A choice-based optimization approach for service operations in multimodal mobility systems

Abstract

Multimodal mobility systems provide seamless travel by integrating different types of transportation modes. Most existing studies model service operations and users’ travel choices independently or iteratively and constrained with pre-defined multimodal travel options. The paper proposes a choice-based optimization approach that optimizes service operations with explicitly embedded travelers’ choices described by the multinomial logit (MNL) model. It allows the flexible combination of travel modes and routes in multimodal mobility systems. We propose a computationally efficient linearization method for transformed MNL constraints with bounded errors to solve the choice-based optimization model.

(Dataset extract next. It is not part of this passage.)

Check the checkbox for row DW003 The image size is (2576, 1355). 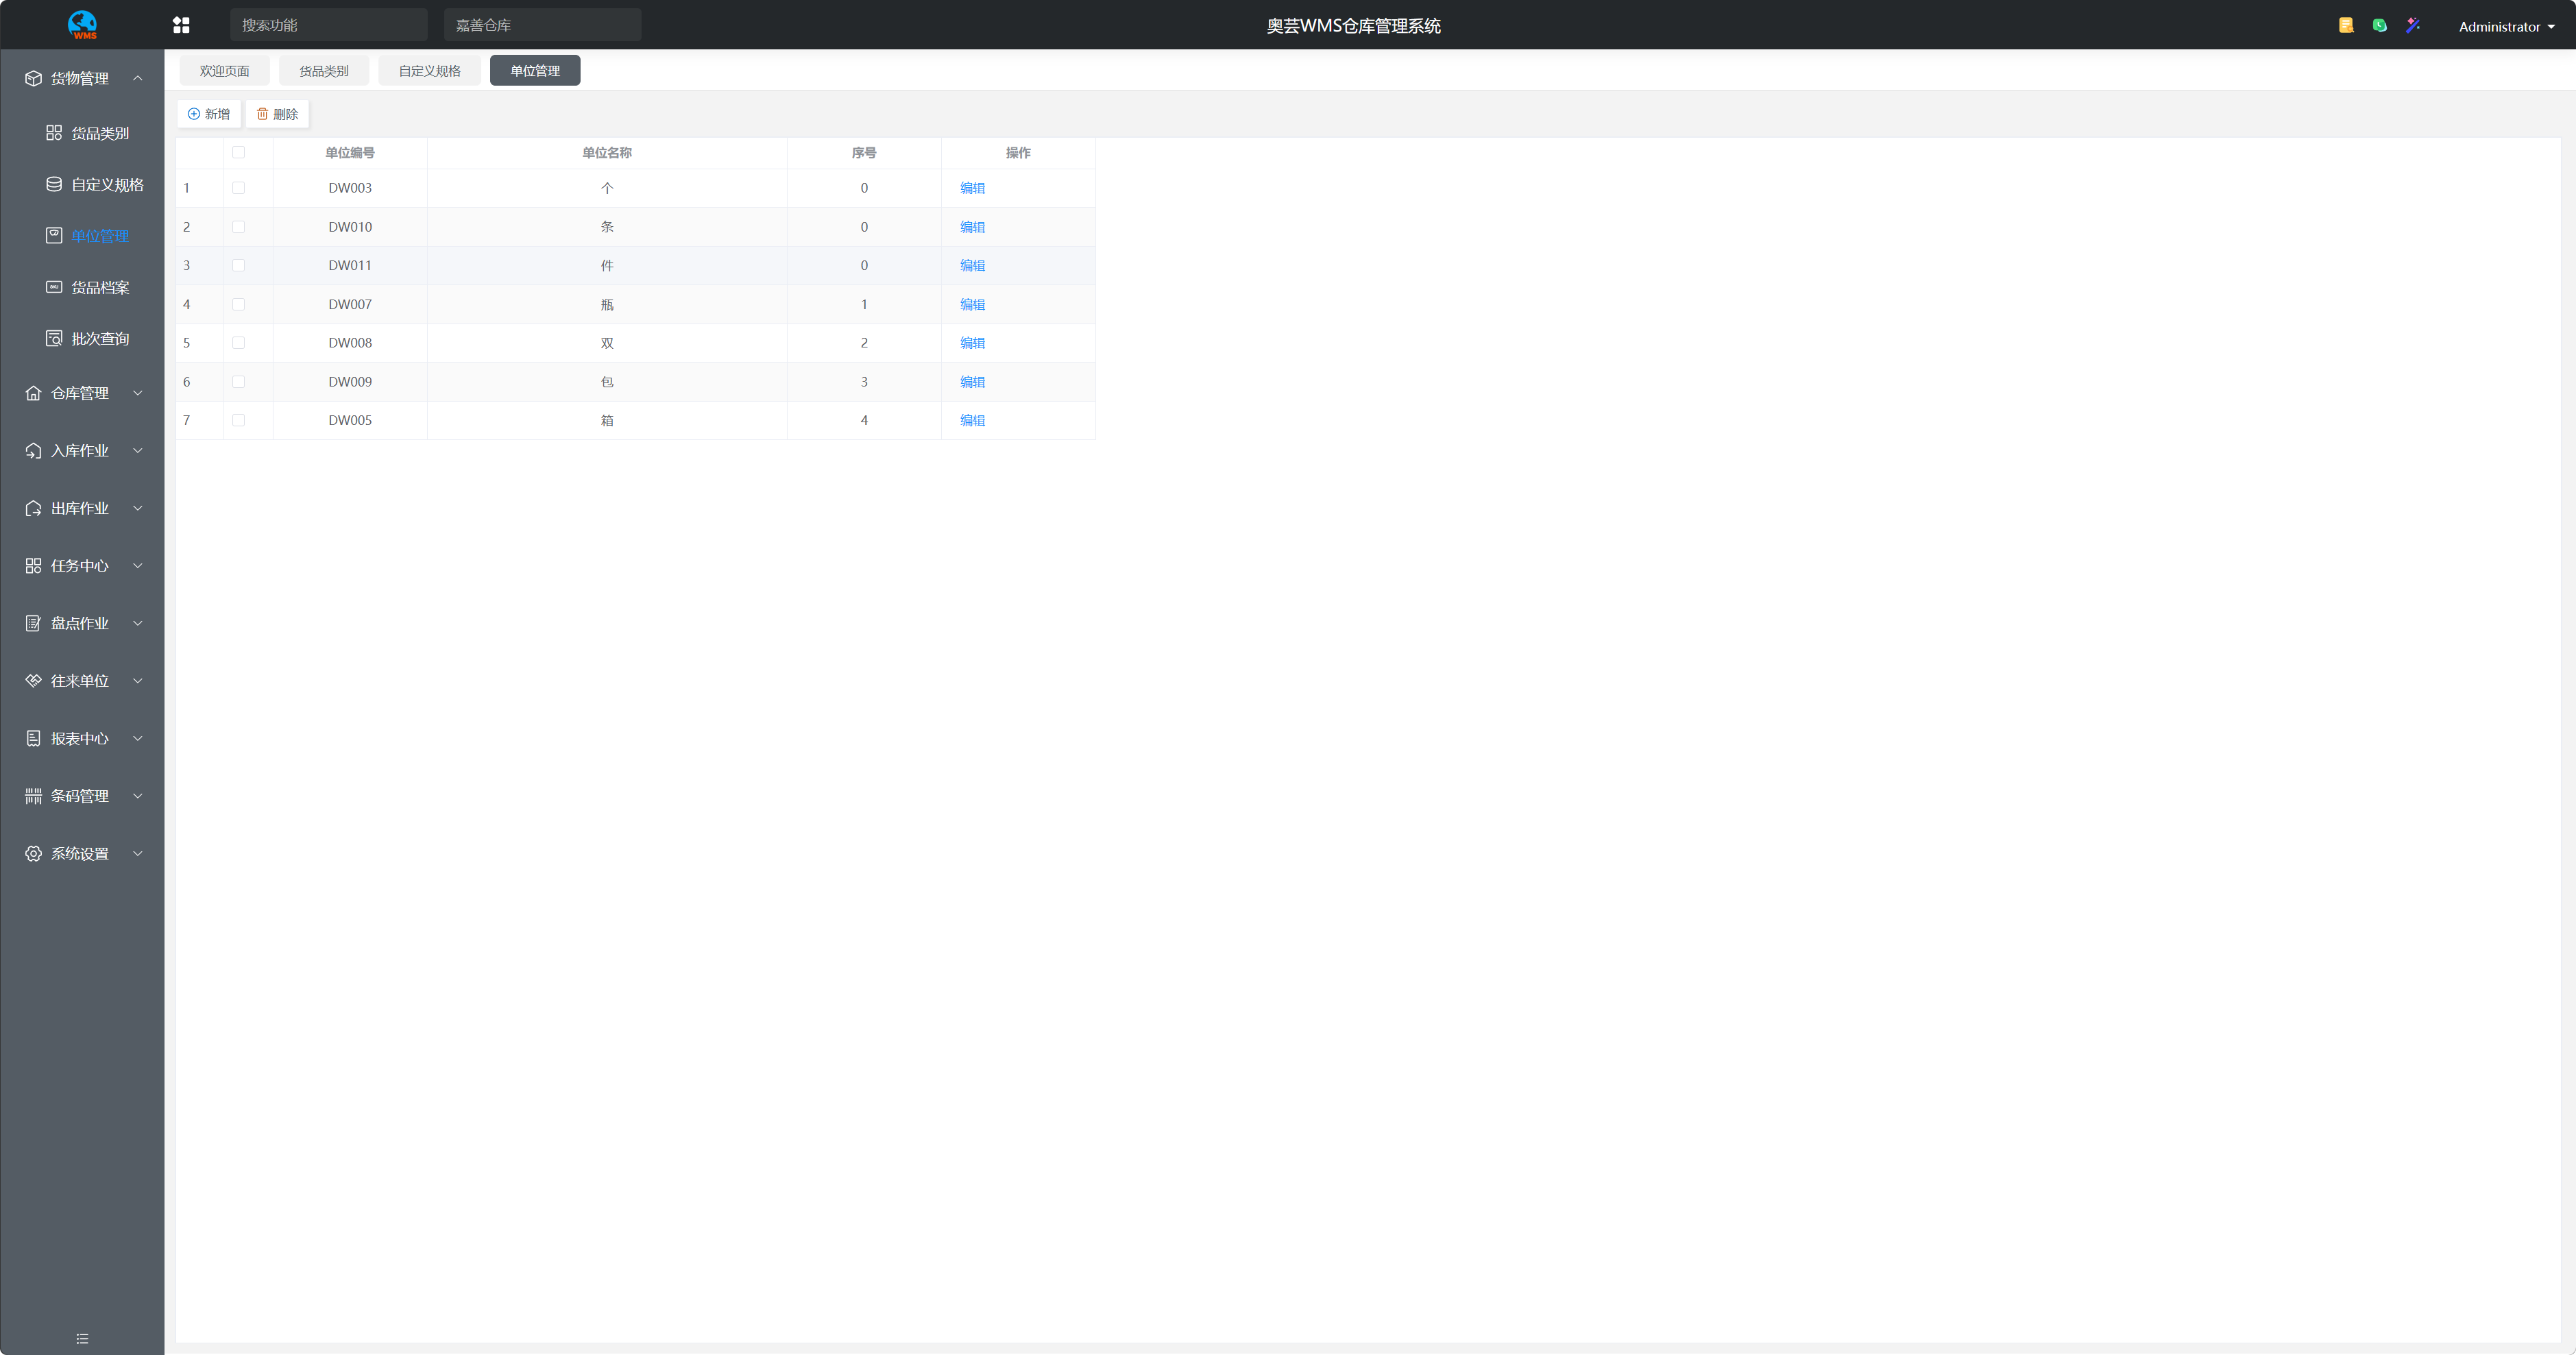pos(238,188)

The model is validated using a mobility on demand and public transport network by comparing it with a simulation sampling-based MNL linearization method. The results show that the mixed-integer formulation provides a high-quality solution in terms of both the estimated choice probability errors and computational speed. We also conduct an error analysis and a sensitivity analysis to explore the behavior of the proposed approach. The real-world case study in Stockholm further illustrates that the analytical formulation achieves a better system operation performance than the traditional iterative supply–demand updating optimization method. The choice-based optimization model and solution formulation are highly adaptable for operations decision support integrating stochastic travel choices in multimodal mobility systems.